In Svezia, per ragioni storiche, il rapporto tra prestiti e depositi è tradizionalmente elevato: i contribuenti preferiscono investire i propri risparmi nei fondi pensione e in quelli collettivi, invece che tenerli sul conto corrente o vincolarli in un conto deposito. Il canale retail pesa sulla metà del funding, mentre l’altra metà, sul medio termine, deriva dall’emissione di covered bond, cioè titoli garantiti dall’attivo patrimoniale, denominati in corone o in euro (mentre a servizio dei mutui il finanziamento via covered bond pesa per il 75%, vedi pag. 55). Lo stock di questi strumenti sul mercato è pari a 1.700 miliardi di corone, circa 200 miliardi di euro, ma è relativamente poco rischioso vista la fuga degli investitori dall’euro in direzione di porti sicuri come la valuta del Paese.

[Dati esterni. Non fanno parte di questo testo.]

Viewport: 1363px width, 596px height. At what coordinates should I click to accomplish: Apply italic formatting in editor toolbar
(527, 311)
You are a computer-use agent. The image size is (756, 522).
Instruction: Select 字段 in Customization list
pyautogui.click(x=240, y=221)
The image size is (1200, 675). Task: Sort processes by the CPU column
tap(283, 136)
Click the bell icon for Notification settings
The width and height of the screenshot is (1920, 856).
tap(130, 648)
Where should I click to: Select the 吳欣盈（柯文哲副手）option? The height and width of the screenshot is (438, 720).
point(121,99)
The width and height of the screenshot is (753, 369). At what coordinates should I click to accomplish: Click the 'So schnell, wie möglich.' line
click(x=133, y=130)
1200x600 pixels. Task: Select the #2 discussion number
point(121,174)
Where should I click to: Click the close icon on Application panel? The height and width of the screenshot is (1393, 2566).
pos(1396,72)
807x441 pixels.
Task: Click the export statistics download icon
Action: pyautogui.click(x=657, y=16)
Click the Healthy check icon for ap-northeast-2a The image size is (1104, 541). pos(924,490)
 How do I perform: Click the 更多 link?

La Svezia, in ogni caso, non è immune dai problemi dell’Eurozona, come si legge ancora sul report dell’istituto centrale: «Una recessione profonda e prolungata nell’area euro potrebbe portare a un rapido deterioramento dell’attività economica in Svezia, che potrebbe colpire anche i prezzi delle case», i quali dopo la discesa del 2011 sono stati protagonisti di una moderata risalita nella prima parte di quest’anno. Un altro rischio per i covered bond, in genere basati sui mutui immobiliari, che avrebbe l’effetto di rendere più costoso il finanziamento per le banche del Paese, portando a una crisi di liquidità, ma non di solvibilità. Tuttavia, i correntisti svedesi possono dormire sonni tranquilli: il net stable funding ratio, cioè l’indicatore di finanziamento “di primaria qualità”, che comprende depositi, prestiti interbancari oltre un anno, bond governativi e azioni e deve superare del 100% l’ammontare degli strumenti a breve, ibridi e fuori bilancio entro il 2018. Lo scorso marzo le banche svedesi erano all’80 per cento. Insomma, non sarebbe male che le banche europee si facessero venire la sindrome di Stoccolma.